Let us split the hairs between failure and insufficiency. Merriam Webster dictionary defines failure as “a state of inability to perform a normal function” where the word perform is defined as: to carry out an action. In practice Respiratory Failure is defined as: the respiratory system fails in one or both of its gas exchange functions: oxygenation and carbon dioxide elimination. In practice, respiratory failure is defined as a P/F ratio < 300, a PaO2 value of less than 60 mm Hg while breathing room air or a PaCO2 of more than 50 mm Hg.
Respiratory is defined as: of or relating to respiration which is movement of gases (as oxygen and carbon dioxide) into and out of the lungs.

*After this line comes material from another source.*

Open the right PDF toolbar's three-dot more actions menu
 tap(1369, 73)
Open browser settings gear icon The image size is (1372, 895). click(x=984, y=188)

Merriam defines insufficiency as” inability of an organ or body part to function normally” where function is defined as any group related actions contributing to a larger action. Pulmonary is defined as: of, relating to, affecting, or occurring in the lung.
So what could cause the lungs not to function normally (be insufficient) in the post op patient? Why the prolonged oxygen therapy without a diagnosis? Well we all learned this stuff years ago in med school. The most common causes of course are atelectasis and lung edema. But many other issues exist as well. Reduced tidal volume of up to 50% depending the location of the incision (thorax, upper abdomen).Reduced lung expansion from post op pain, supine position, abdominal distention, sedatives and narcotics. Increased ventilation rate secondary to anxiety leads to loss of normal periodic hyperinflation. Compromised airway defenses secondary to loss of normal cough reflex, decreased ciliary activity and accumulation of secretions. Problems related to laparoscopic surgery include diaphragmatic splinting from pneumoperitoneum. Another issue is the (SIRS) systemic inflammatory state from the trauma of surgery itself in which circulating inflammatory mediators cause edema in the lung parenchyma. Variables predictive of postoperative pulmonary insufficiency include active cigarette smoking, baseline COPD, and cardiac, renal, or bleeding complications.
provided an ICD 10 CM code to capture the condition but it needs to be
documented as “Acute Pulmonary Insufficiency” for the code to be assigned.
The code for Acute Pulmonary Insufficiency was created to capture the cost of
treating those patients requiring greater than expected LOS or use of oxygen
for hypoxia post operatively. J95.1 Acute Pulmonary Insufficiency (coder will
use this code in thoracic surgery cases) J95.2 Acute Pulmonary Insufficiency
MCC (coder will use this code in non-thoracic surgery cases).
So if you’re surgical patient is not progressing as expected due to the inability of 1 or both lungs to function normally consider the diagnosis of acute pulmonary insufficiency in your documentation to explain this delay in discharge.